At Point Blank, you can expect to be taught by some of the best in the business. Each of our instructors is selected for a combination of talent, music industry experience, and tangible success – which they pass on to you in the classroom. Each is a true professional in their field, and our faculty in Los Angeles is no exception. For this Instructor Spotlight, we will be interviewing our Grammy Award-winning singing instructor Carol de León on her background, techniques, and inspirations. Looking to learn more about our passionate instructors or our Point Blank LA location? Come chat with us on February 20th at our next free Open House & Guest Masterclass event. RSVP here to reserve your spot.
How long have you been singing and when did you start?
I believe I began to match pitch at one year old. Coming from a family of singers, it felt like a natural action and expectation. By three years old I was performing in musicals and by eight years old I was recording in studios for children’s albums.
What first drew you towards being a singer?
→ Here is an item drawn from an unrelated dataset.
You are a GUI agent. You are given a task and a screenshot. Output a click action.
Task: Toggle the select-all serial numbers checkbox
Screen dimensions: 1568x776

I wanted to know more about how the voice functioned, and I was interested in discovering my own authentic sound. Being that I was in a studio setting for so long, I got very good at manipulating my voice. When I attempted to record in what I thought was my own vocal style, I felt lost. I was on a mission to discover my own voice again. Studying classically helped with this. In turn, my primary objective in teaching is to offer tools to the student so they can begin to embrace and cultivate their unique sound, and perhaps offer the world something authentic and moving.
What singers influenced you the most when you were coming up?
Sade, Elizabeth Fraser, Tori Amos, Angela McCluskey, Lauryn Hill, Sam Cooke, Rocio Durcal, Joan Sutherland… and so many more. Singers with unique, haunting, yet powerful voices.
What is your favorite vocal style to work in, or listen to?
My favorite vocal styles to record, and the ones that come most natural to me, are lush dream-pop vocals, Latin folk, and classical styles. I listen to all styles of music.
You often sing in Spanish, including in your gorgeous recent video “La cuna due me vio racer (The cradle of my birth)” about Guatemala. How does Latin American music of culture inform your work as a singer?
Thanks! My parent immigrated from Guatemala when they were pretty young and assimilated quickly into North American culture. Surprisingly, besides the language, I was not versed in Latin music. I felt strongly that I needed to invest time in getting to know the history and poetry of Guatemala. I connected with it instinctively and realized the missing piece I needed to reinforce my artistic purpose and growth. The singing is more raw, from the heart, and visceral – not as strategic and placed. This makes it more liberating.
You’re a Grammy Award winner – can you tell us about the project that won the award for you and your involvement?
It was a children’s a cappella album for the Maranatha label, where we recorded mostly spiritual-based songs with a small group of other wonderfully talented young singers. We were kids who loved the process of layering our voices and harmonizing. We spent that entire summer In the studio. This experience was instrumental in instilling healthy work ethic and discipline in me and validating my career path. The award was well deserved.
You hold bachelor’s and master’s degrees – what were some of the most memorable elements (individuals, performances, epiphanies) of your own voice education?
I studied classical and it was well worth the hours of training to build a strong foundation. I was lacking a solid technique and could no longer rely on talent. Both undergrad and graduate experiences were what I needed to hone my craft. I don’t believe I would be as comfortable with my voice had I not put myself in such a vulnerable position. It can be quite competitive. I was surrounded by others who had the same drive and passion for performance as I did.
What do you have on tap for the future?
I am currently invested in orchestrating traditional marimba songs for the purpose of giving them cinematic dimension, along with writing new music based on Latin American poetry and short stories. The ideal outcome is to produce short films.
What made you want to start teaching?
I like to share what I have learned. I like to be there when students experience a breakthrough. It’s important to create a safe environment for students, especially considering that the vocal instrument is an emotional and complex one.
What do you like best about teaching at Point Blank?
The environment is inviting and modern. The staff is so accommodating and helpful, with a healthy balance of professionalism and casual flexibility. The students are motivated, talented, and willing to put in the work!